Noted by the report –
Under the federal law called the Health Insurance Portability and Accountability Act, or HIPAA, it's illegal for health care providers to share patients' treatment information without their permission. The Office for Civil Rights, the arm of the Department of Health and Human Services responsible for enforcing the law, receives more than 30,000 reports about privacy violations each year.
The bulk of the government's enforcement — and the public's attention — has focused on a small number of splashy cases in which hackers or thieves have accessed the health data of large groups of people. But the damage done in these mass breaches has been mostly hypothetical, with much information exposed, but little exploited.
The report also notes that –
Even when small privacy violations have real consequences, the federal Office for Civil Rights rarely punishes health care providers for them. Instead, the office typically settles for pledges to fix any problems and issues reminders of what the privacy law requires. It doesn't even tell the public which health providers have reported small breaches — or how many.
The Office of Civil Rights took some criticism in this NPR report:
The vast majority of the federal Office for Civil Rights' enforcement work has been directed at large-scale medical data breaches, whether or not they result in any demonstrable real-world harm.
Health providers are required to notify the office within 60 days of breaches affecting at least 500 people and also must share details with the media and contact those potentially affected. OCR's website makes public a list of these cases, highlighting them on what industry insiders dub the Wall of Shame.
Rarely do small privacy breaches get anywhere near the same attention, except when they involve celebrities or high-profile individuals.
Organizations only have to report them to OCR once a year. Even then, the agency doesn't post them online. HHS has rejected requests under the Freedom of Information Act for information about them.

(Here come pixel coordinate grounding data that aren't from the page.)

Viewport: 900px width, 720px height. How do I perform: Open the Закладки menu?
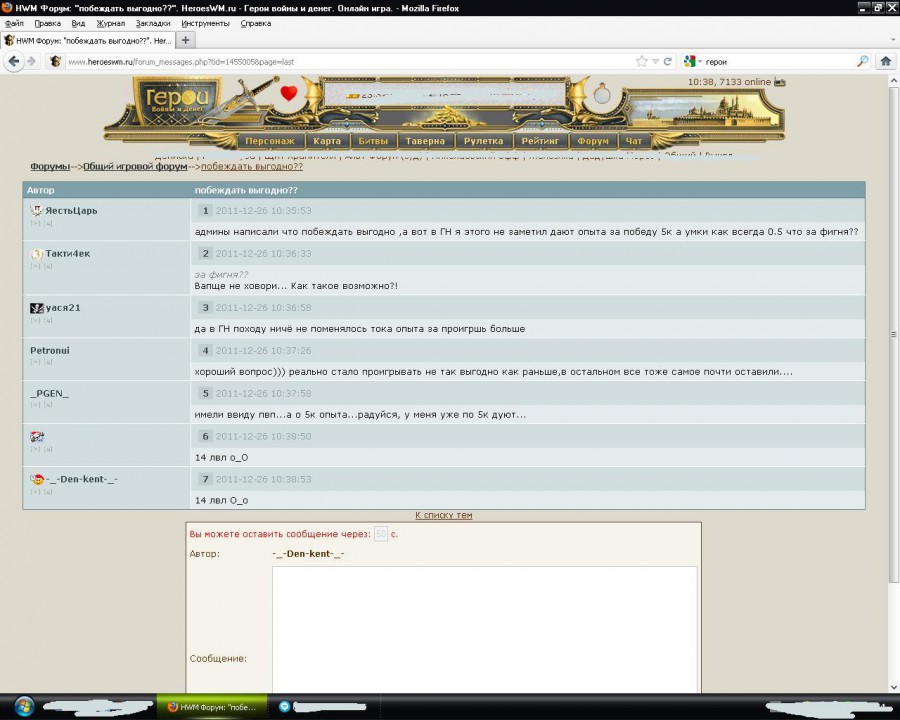coord(153,23)
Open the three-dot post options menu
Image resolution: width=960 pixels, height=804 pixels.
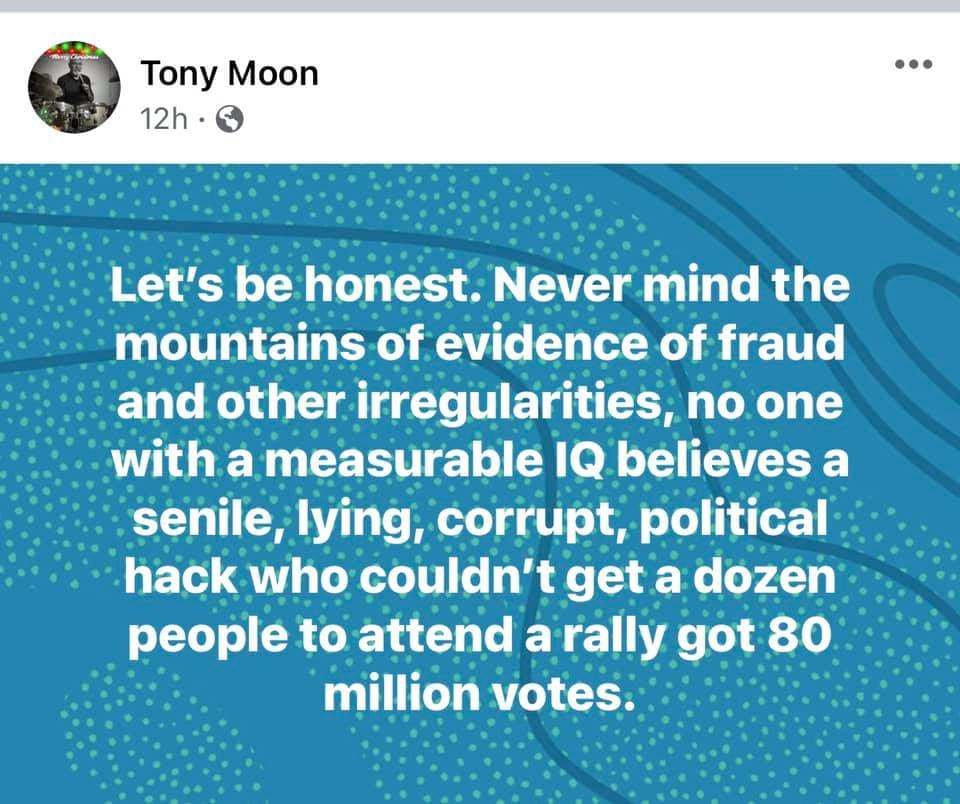(x=914, y=65)
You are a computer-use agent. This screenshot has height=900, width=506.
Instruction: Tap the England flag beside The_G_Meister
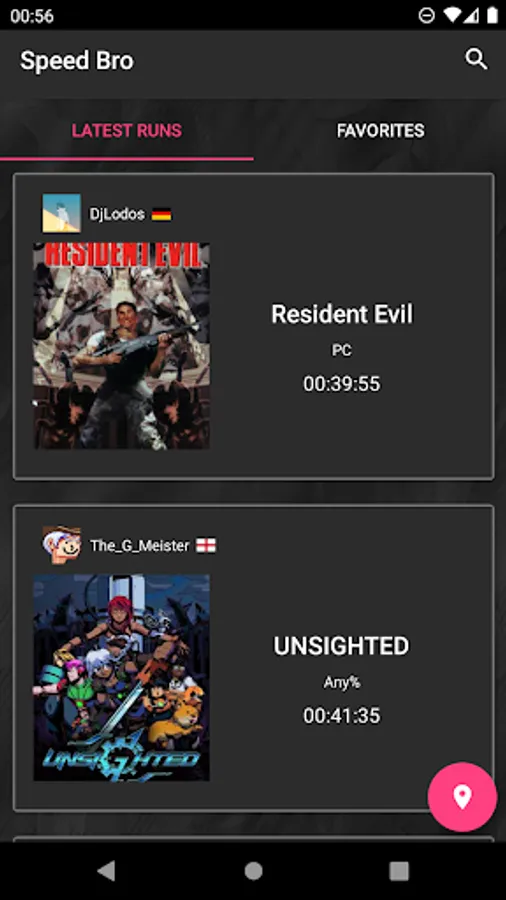tap(206, 545)
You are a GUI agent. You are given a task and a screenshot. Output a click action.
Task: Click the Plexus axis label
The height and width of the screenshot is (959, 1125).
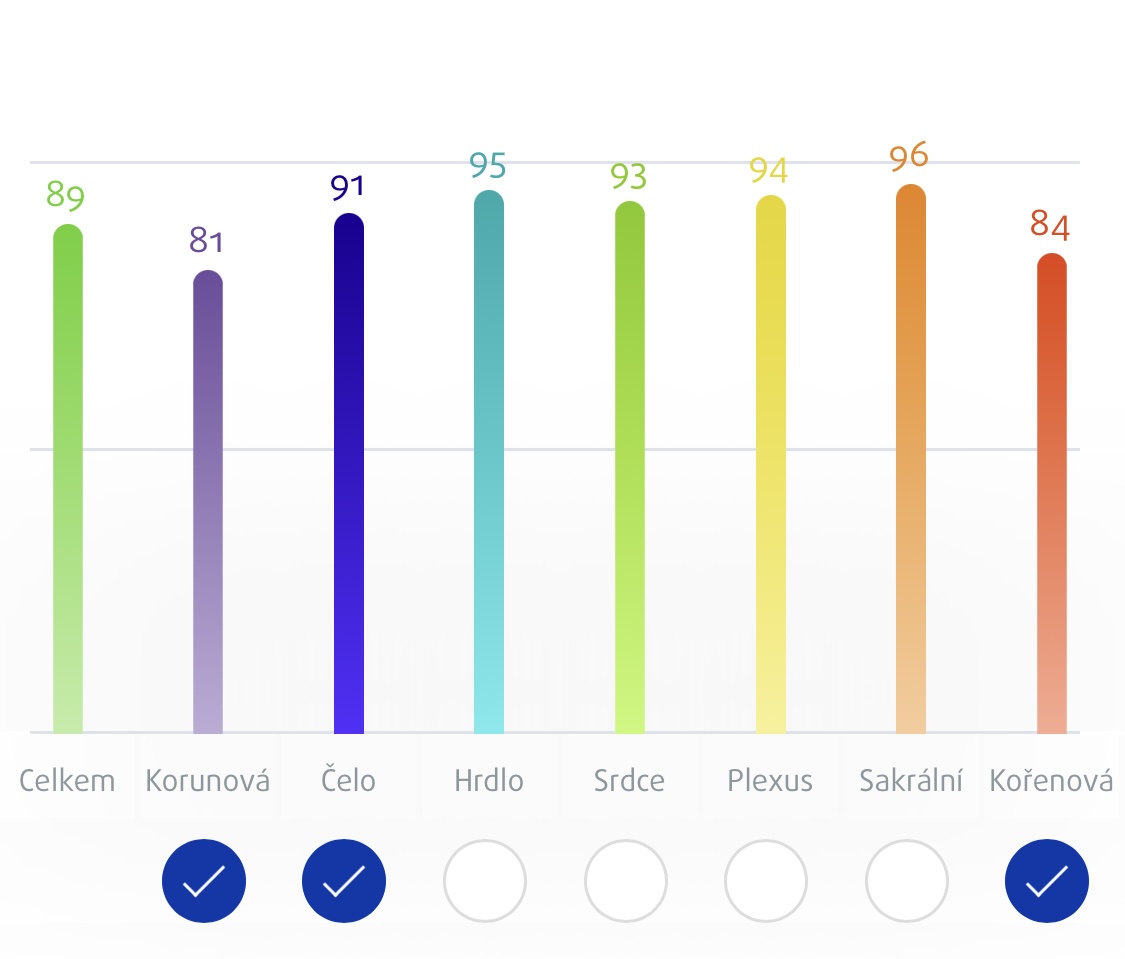(770, 780)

Since 2009, OCR has received information about 1,400 large breaches. During the same time, more than 181,000 breaches affecting fewer than 500 individuals have been reported.

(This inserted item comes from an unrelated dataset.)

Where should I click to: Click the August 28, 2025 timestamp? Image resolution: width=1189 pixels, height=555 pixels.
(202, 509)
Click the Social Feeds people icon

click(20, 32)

In September, the HHS inspector general issued 2 reports that criticized the Office for Civil Rights, including its handling of small breaches. One report said the OCR should strengthen its followup of breaches of Patient Health Information when reported by HIPAA covered entities. Another report said the OCR should strengthen its oversight of covered entities’ compliance with the HIPAA Privacy Standards. The inspector general said OCR did not investigate the small breaches reported to it or log them in its tracking system.